Strength Training For Referees: The Other Side of Athletics

Lift. Heavy. Things. That's a shocker, right?

But seriously, strength training regularly is exactly what refs and umpires need to stay in tip-top shape and last through the last second of the game. Weak referees tire, fall behind, and are not a metaphoric coursing river.

The physical demands of referees, at least the ones who run around with the athletes, do not deviate much from what is required of the athletes themselves. And those judges/refs who don'trun around, you should still lift heavy things as a general rule for conquering life. The basis of all movements (including standing during a whole match) is strength. Does your back get achey towards the end of the match? Prevention lies in the iron:

Granted, as the one observing the game, instead of playing, skill practice is not necessary. Being strong is. Can I say that enough in this post? Being strong is a necessary component to all aspects of athletics (and, really, life).Thus, weight training is vital to maintaining a healthy referee.

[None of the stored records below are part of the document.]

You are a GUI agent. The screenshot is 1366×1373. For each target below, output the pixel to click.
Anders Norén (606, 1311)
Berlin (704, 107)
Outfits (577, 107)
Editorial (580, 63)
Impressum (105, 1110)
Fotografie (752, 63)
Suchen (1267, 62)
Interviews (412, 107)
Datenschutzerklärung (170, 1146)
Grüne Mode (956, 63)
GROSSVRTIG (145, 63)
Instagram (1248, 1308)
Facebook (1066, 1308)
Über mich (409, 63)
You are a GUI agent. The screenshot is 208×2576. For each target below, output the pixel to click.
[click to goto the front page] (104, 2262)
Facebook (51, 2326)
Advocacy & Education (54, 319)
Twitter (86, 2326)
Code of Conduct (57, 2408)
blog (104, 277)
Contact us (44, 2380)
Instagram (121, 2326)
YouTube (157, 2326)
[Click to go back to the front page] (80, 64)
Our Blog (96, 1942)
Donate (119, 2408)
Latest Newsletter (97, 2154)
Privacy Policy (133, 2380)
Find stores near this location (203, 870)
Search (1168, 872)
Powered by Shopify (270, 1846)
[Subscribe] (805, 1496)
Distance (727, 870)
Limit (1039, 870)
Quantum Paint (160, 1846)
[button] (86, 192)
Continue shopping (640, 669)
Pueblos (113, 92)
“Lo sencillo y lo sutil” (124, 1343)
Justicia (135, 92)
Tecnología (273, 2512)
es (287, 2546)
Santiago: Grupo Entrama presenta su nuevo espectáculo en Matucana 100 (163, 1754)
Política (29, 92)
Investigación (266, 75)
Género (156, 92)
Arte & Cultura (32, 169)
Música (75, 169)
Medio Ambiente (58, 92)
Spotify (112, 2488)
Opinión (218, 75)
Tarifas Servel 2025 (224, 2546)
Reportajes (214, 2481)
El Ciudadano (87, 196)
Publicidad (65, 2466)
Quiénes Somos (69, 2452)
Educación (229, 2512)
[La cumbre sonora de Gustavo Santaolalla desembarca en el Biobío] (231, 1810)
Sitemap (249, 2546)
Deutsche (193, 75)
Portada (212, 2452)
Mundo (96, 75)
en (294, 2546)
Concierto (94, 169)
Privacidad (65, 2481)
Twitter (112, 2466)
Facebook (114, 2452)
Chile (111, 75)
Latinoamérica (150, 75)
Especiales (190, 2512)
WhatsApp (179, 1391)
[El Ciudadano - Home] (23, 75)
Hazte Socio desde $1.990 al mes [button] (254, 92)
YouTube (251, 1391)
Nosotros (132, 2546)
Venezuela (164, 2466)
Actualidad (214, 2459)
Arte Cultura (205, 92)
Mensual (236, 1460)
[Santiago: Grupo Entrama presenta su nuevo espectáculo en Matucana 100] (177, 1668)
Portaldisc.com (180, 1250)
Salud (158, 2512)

The beauty of strength training is that it doesn't have to be complicated; consider too that since you're not on a rigorous sport schedule (i.e. practices), your training can be rather minimal while still providing the stimulus needed to gain strength.

Let's say you have 2 days a week to strength train. What do you do? I recommend a full body workout on each day. Dan John presented a framework for training programs. I love it; it’s simple, quick and easy to remember.

Hip hinge (deadlift variation, glute bridge variation or swings)

Squat variation (goblet, barbell, bodyweight)

A Pull (such as a horizontal row variation or a pull/chin up)

A Press (i.e. push-up, bench press, overhead press etc)

Loaded Carry (Farmer Walk variation)

That will hit just about everything and you needn't spend hours in the gym. Hit a total of 25-30 reps of the main movement of the day (such as a 5x5, 5x6, or 4x8 set/rep scheme) and around that same total for the other assistance work. This allow for enough volume to actually have an effect and not too much so that you're overloaded.

Or, if you have 3 days at your disposal, you might want to do a lower, upper, and total body day. Keep the total number of exercises between 4 and 6, with the same 25-30 rep goals.

On the more shallow side, out-of-shape referees tend to draw criticism and heckling. No one wants that.

I know this is a brief post, but it's very simple and I don't want to overcomplicate things. And, frankly, if you're a referee, umpire, or judge, you were probably an athlete yourself and you understand the importance of maintaining strength; I don't want to belabor the the point and insult your intelligence.

Pick up heavy things. Swing Big Bells. And do Chin Ups.